Askerlerimiz ‘yerleşiklerden’ değiller!
BAZI okuyucularımız, son dönemde bir köşe “babasının” kaleminden dökülen, “Bu ülkede askerler seçkin bir sınıf oluşturdu; seçkinler asker oluyor, seçkincilik ordumuzu da etkiliyor” cümlesini bana mesaj yoluyla gönderip altına da şu notu düşmüşler: “Yiğit Bey, sizin her zaman yerleşikler diye tarif ettiğiniz, askerler olabilir mi?”
Hemen söyleyeyim; asla olamaz! Bu son derece “insafsız” ve “yanlı” bir tespit. Hatta bana göre “özü saptırmak” için bilerek ortaya atılmış “bir iddia”.
Neden mi ?
Hemen arz edeyim…
Türkiye’de bazı siyasi partiler, örgütler, kimi sermayedarlar, gerçekten “aileden avantajlı” doğanlar, hatta şu anda sayamayacağım birçok kesim için “seçkin-seçkinci” denebilir, ama Türkiye’de asker sınıfı için asla bu “tanımlama” kullanılamaz.
Ordumuz, “Osmanlı’dan 1980 darbesine kadar” yerli-dış “yerleşik güçlerin” etkisinde kalmış, provokasyonlar sonucu “olaylara
dahil” olmuş olabilir, ama “Türk askeri” asla “seçkinci-yerleşik” bir düzenin parçası-özü değildir.
Nedenlerine gelince…
Sizler de düşünün, birlikte şu soruya cevap arayalım: Harp okullarına hangi aileler çocuklarını gönderir? Tam olarak bu “toplumun” merkezinden; “köyden, şehirden, kasabadan”, bu ülkenin “gerçek motifinden” insanlar… Çocuğunu “devlete” teslim eder, devlet “okutur”, meslek sahibi yapar ve bir yere atar! Sistem öyle kurulmuştur ki; köyden çıkıp Harp Okulu’nu kazanmış bir “gencin”, hatta “köyünden askeri liseye” giden bir çocuğun “bu ülkede Genelkurmay Başkanı” olma şansı vardır.

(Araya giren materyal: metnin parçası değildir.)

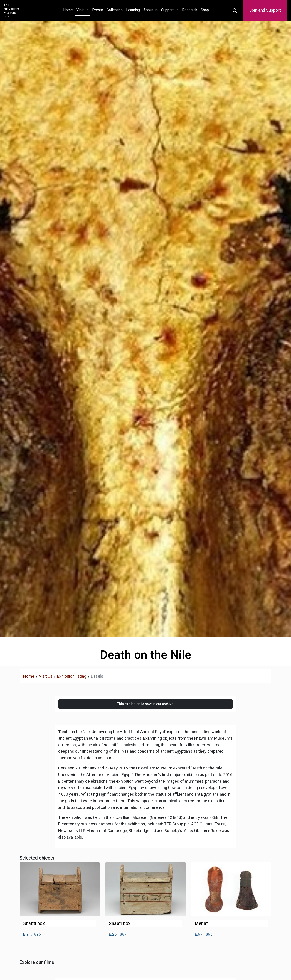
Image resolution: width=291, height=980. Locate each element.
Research (189, 10)
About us (150, 10)
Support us (170, 10)
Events (97, 10)
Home (69, 10)
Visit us (82, 10)
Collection (114, 10)
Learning (133, 10)
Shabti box (34, 923)
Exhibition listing (72, 676)
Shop (205, 10)
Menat (201, 923)
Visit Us (46, 676)
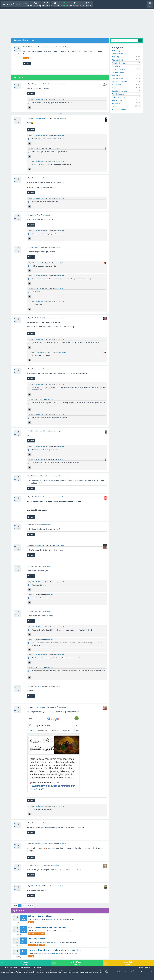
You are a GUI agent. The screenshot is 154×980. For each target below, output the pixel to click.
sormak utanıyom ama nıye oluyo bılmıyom (48, 928)
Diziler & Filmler (118, 72)
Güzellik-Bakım (117, 78)
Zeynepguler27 (52, 920)
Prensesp (50, 931)
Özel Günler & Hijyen (120, 91)
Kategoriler (46, 6)
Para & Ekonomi (118, 94)
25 (24, 58)
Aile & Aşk (34, 47)
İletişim (4, 967)
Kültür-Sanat (117, 84)
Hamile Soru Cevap (75, 6)
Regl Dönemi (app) (119, 109)
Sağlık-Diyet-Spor (119, 97)
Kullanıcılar (55, 6)
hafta (36, 945)
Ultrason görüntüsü (37, 939)
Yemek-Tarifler (117, 103)
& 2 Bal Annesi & (52, 942)
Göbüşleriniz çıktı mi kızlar (40, 916)
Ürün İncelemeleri (119, 54)
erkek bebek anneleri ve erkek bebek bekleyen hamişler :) (54, 950)
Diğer (38, 920)
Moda (114, 88)
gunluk (43, 934)
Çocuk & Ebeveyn (119, 69)
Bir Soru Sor (64, 6)
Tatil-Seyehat (117, 100)
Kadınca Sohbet (12, 4)
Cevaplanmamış (36, 6)
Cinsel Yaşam (117, 66)
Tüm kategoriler (118, 51)
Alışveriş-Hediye (118, 60)
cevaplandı (62, 84)
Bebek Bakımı (87, 6)
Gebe (33, 967)
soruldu (70, 47)
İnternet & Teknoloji (119, 81)
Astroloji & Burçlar (119, 63)
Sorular (26, 6)
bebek (39, 967)
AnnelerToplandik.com (145, 967)
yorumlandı (60, 99)
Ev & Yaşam (116, 75)
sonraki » (29, 905)
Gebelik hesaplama (24, 967)
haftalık (34, 934)
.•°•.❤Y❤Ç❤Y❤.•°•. (55, 954)
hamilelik (42, 945)
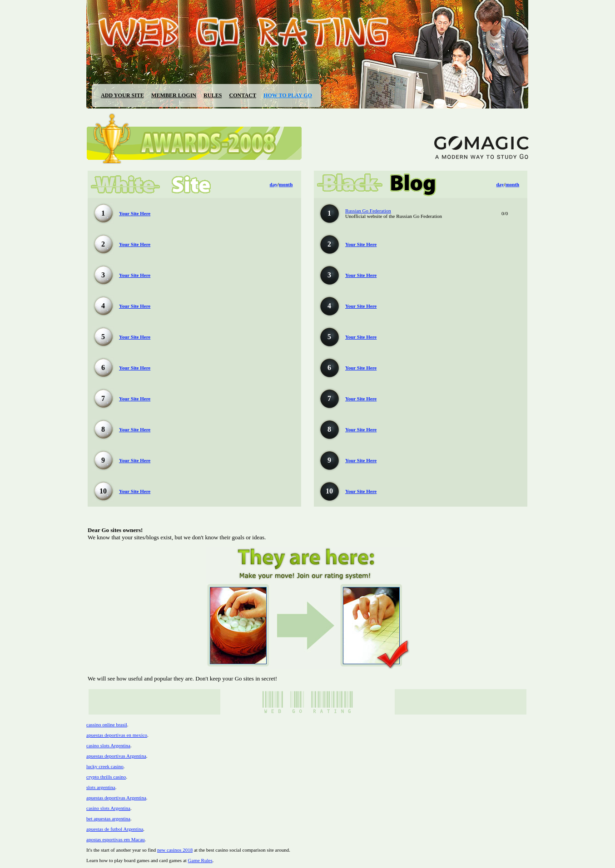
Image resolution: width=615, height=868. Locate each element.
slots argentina (101, 787)
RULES (213, 95)
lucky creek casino (105, 766)
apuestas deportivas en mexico (117, 735)
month (286, 184)
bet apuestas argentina (108, 819)
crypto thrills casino (106, 777)
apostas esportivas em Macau (115, 839)
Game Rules (200, 860)
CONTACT (243, 95)
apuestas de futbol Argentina (114, 829)
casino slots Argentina (108, 745)
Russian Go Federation (368, 211)
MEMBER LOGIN (174, 95)
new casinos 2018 (175, 850)
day (273, 184)
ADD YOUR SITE (122, 95)
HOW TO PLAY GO (288, 95)
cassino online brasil (107, 725)
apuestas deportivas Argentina (116, 756)
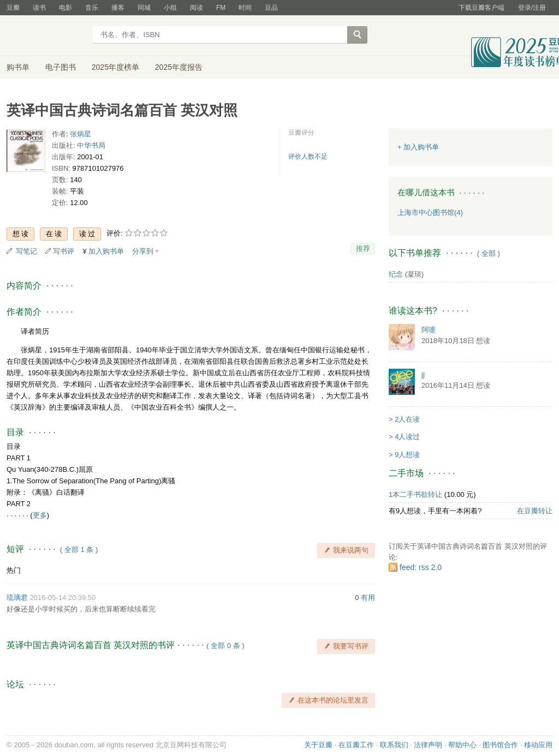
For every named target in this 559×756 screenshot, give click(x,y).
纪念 (396, 274)
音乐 (92, 8)
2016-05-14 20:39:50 (63, 597)
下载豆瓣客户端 (481, 8)
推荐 (363, 248)
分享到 (142, 251)
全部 (489, 253)
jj (423, 374)
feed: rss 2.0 (420, 567)
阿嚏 (429, 329)
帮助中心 (462, 745)
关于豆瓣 (318, 745)
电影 (66, 8)
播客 (118, 8)
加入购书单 (106, 251)
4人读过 (407, 436)
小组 (170, 8)
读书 (39, 8)
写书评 (63, 251)
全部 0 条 (225, 645)
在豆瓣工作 (356, 745)
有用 (368, 597)
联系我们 (394, 745)
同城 (144, 8)
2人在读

Uzun lafın kısası: TSK kurum olarak hata yapabilir, TSK mensupları “yanlış davranabilirler”, Türk halkı adına “sivil otorite” gerekli adımları atar, sorunlar çözülür! Ama bu adımlar asla ama asla kimseye “içinden çıkardığı” orduyu “karalama” hakkı vermez. Gerçeği bulandırmak “isteyenlere” karşı dikkatli olmamız gerekli.